↓

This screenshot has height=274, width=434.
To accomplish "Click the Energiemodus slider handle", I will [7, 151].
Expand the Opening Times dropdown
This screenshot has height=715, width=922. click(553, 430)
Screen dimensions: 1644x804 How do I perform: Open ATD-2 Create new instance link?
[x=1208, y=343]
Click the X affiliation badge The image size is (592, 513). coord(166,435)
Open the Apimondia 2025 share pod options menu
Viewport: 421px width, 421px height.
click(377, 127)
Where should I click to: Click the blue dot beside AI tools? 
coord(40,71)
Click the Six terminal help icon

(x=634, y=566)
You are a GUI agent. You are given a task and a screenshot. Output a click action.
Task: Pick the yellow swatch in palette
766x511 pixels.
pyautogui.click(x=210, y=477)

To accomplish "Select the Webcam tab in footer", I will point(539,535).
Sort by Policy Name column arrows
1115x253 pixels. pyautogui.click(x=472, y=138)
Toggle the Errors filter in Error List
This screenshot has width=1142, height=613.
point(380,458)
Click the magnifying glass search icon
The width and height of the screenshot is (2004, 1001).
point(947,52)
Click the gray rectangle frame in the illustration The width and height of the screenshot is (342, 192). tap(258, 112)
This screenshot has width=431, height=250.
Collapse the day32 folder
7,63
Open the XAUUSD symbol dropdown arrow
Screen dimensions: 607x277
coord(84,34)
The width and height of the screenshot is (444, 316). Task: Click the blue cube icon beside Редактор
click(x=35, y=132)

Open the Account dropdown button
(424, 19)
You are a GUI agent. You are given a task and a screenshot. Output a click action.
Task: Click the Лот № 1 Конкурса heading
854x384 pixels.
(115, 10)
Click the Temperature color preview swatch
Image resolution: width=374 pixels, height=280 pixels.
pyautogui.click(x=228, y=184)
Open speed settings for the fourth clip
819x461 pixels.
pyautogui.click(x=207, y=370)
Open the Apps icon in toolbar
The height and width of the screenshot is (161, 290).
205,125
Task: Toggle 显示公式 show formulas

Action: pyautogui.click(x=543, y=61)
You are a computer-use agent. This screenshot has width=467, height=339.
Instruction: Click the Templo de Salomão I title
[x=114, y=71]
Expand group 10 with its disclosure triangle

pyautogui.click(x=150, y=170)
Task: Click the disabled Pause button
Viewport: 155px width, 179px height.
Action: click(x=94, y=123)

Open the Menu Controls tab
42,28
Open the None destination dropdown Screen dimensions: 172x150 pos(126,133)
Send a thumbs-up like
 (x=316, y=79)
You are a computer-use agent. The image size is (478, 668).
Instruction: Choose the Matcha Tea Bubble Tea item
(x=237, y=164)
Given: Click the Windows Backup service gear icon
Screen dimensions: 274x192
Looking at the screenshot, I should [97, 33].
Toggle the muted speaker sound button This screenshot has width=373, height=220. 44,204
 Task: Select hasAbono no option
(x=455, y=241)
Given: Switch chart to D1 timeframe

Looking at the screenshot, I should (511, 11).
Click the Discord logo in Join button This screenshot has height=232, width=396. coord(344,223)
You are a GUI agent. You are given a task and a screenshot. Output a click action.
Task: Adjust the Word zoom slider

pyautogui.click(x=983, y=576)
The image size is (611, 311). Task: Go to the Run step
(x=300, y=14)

↑

From the first record to the last, print each one exactly.

### SOLUTION FOR THIS PROBLEM
This screenshot has height=274, width=434.
To accomplish "Click the Energiemodus slider handle", I will [7, 151].
Expand the Opening Times dropdown
This screenshot has height=715, width=922. click(553, 430)
Screen dimensions: 1644x804 How do I perform: Open ATD-2 Create new instance link?
[x=1208, y=343]
Click the X affiliation badge The image size is (592, 513). coord(166,435)
Open the Apimondia 2025 share pod options menu
Viewport: 421px width, 421px height.
click(377, 127)
Where should I click to: Click the blue dot beside AI tools? 
coord(40,71)
Click the Six terminal help icon

(x=634, y=566)
You are a GUI agent. You are given a task and a screenshot. Output a click action.
Task: Pick the yellow swatch in palette
766x511 pixels.
pyautogui.click(x=210, y=477)

To accomplish "Select the Webcam tab in footer", I will point(539,535).
Sort by Policy Name column arrows
1115x253 pixels. pyautogui.click(x=472, y=138)
Toggle the Errors filter in Error List
This screenshot has width=1142, height=613.
point(380,458)
Click the magnifying glass search icon
The width and height of the screenshot is (2004, 1001).
point(947,52)
Click the gray rectangle frame in the illustration The width and height of the screenshot is (342, 192). tap(258, 112)
This screenshot has width=431, height=250.
Collapse the day32 folder
7,63
Open the XAUUSD symbol dropdown arrow
Screen dimensions: 607x277
coord(84,34)
The width and height of the screenshot is (444, 316). Task: Click the blue cube icon beside Редактор
click(x=35, y=132)

Open the Account dropdown button
(424, 19)
You are a GUI agent. You are given a task and a screenshot. Output a click action.
Task: Click the Лот № 1 Конкурса heading
854x384 pixels.
(115, 10)
Click the Temperature color preview swatch
Image resolution: width=374 pixels, height=280 pixels.
pyautogui.click(x=228, y=184)
Open speed settings for the fourth clip
819x461 pixels.
pyautogui.click(x=207, y=370)
Open the Apps icon in toolbar
The height and width of the screenshot is (161, 290).
205,125
Task: Toggle 显示公式 show formulas

Action: pyautogui.click(x=543, y=61)
You are a computer-use agent. This screenshot has width=467, height=339.
Instruction: Click the Templo de Salomão I title
[x=114, y=71]
Expand group 10 with its disclosure triangle

pyautogui.click(x=150, y=170)
Task: Click the disabled Pause button
Viewport: 155px width, 179px height.
Action: click(x=94, y=123)

Open the Menu Controls tab
42,28
Open the None destination dropdown Screen dimensions: 172x150 pos(126,133)
Send a thumbs-up like
 (x=316, y=79)
You are a computer-use agent. The image size is (478, 668).
Instruction: Choose the Matcha Tea Bubble Tea item
(x=237, y=164)
Given: Click the Windows Backup service gear icon
Screen dimensions: 274x192
Looking at the screenshot, I should [97, 33].
Toggle the muted speaker sound button This screenshot has width=373, height=220. 44,204
 Task: Select hasAbono no option
(x=455, y=241)
Given: Switch chart to D1 timeframe

Looking at the screenshot, I should (511, 11).
Click the Discord logo in Join button This screenshot has height=232, width=396. coord(344,223)
You are a GUI agent. You are given a task and a screenshot. Output a click action.
Task: Adjust the Word zoom slider

pyautogui.click(x=983, y=576)
The image size is (611, 311). Task: Go to the Run step
(x=300, y=14)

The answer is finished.